-- AVAILABLE DATA follows --

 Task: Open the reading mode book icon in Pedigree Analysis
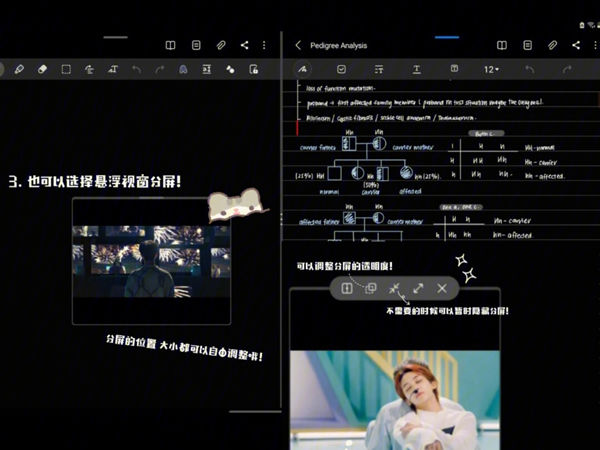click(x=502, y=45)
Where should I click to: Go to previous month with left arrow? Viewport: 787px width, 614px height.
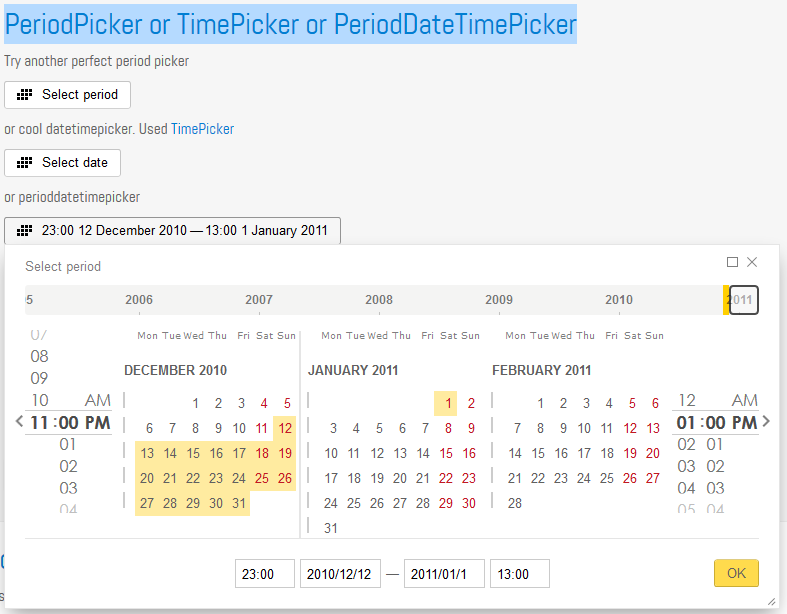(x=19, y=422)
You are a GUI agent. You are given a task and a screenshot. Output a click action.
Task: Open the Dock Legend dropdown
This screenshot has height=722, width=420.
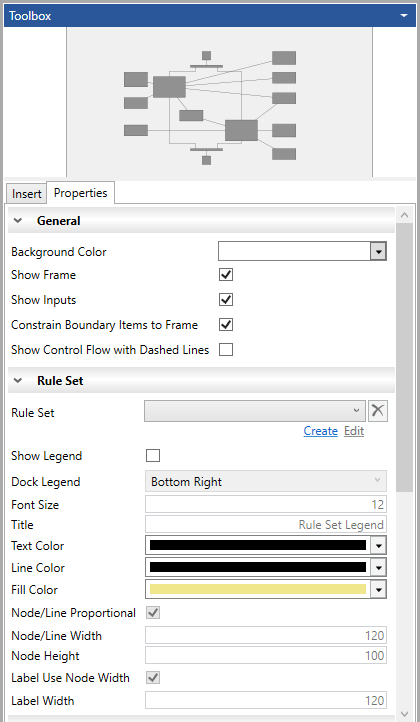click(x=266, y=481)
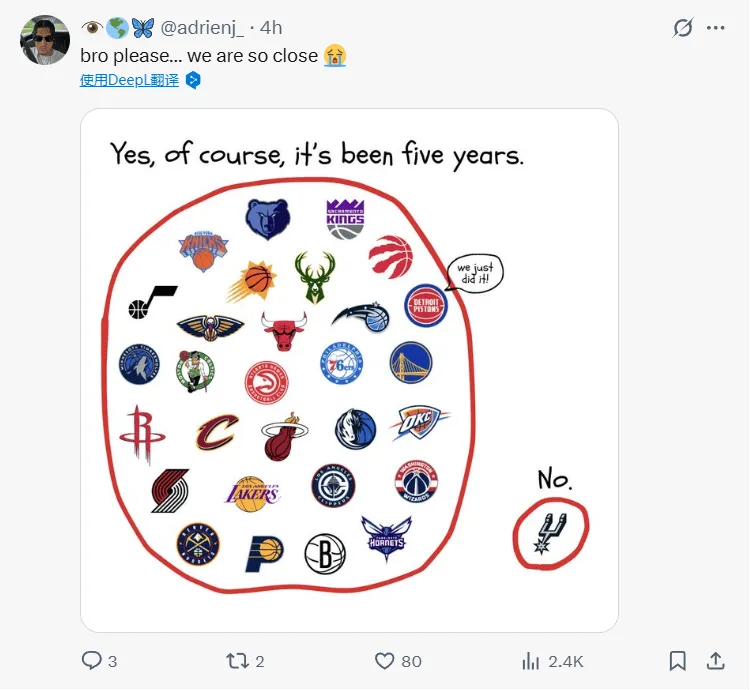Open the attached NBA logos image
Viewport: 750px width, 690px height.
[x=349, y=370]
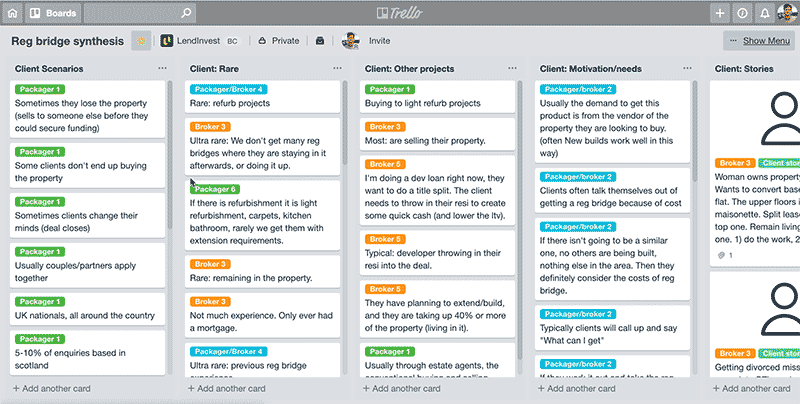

-- AVAILABLE DATA concluded --

→ WHAT YOU WILL DO:
Lines from the one that holds "Task: Open the Dock Legend dropdown" through the final line of the material are to be duplicated exactly; no pictures belong in the copy.

→ YOUR RESPONSE:
Task: Open the Dock Legend dropdown
This screenshot has height=722, width=420.
click(x=266, y=481)
Open the attached NBA logos image
Viewport: 750px width, 690px height.
[x=349, y=370]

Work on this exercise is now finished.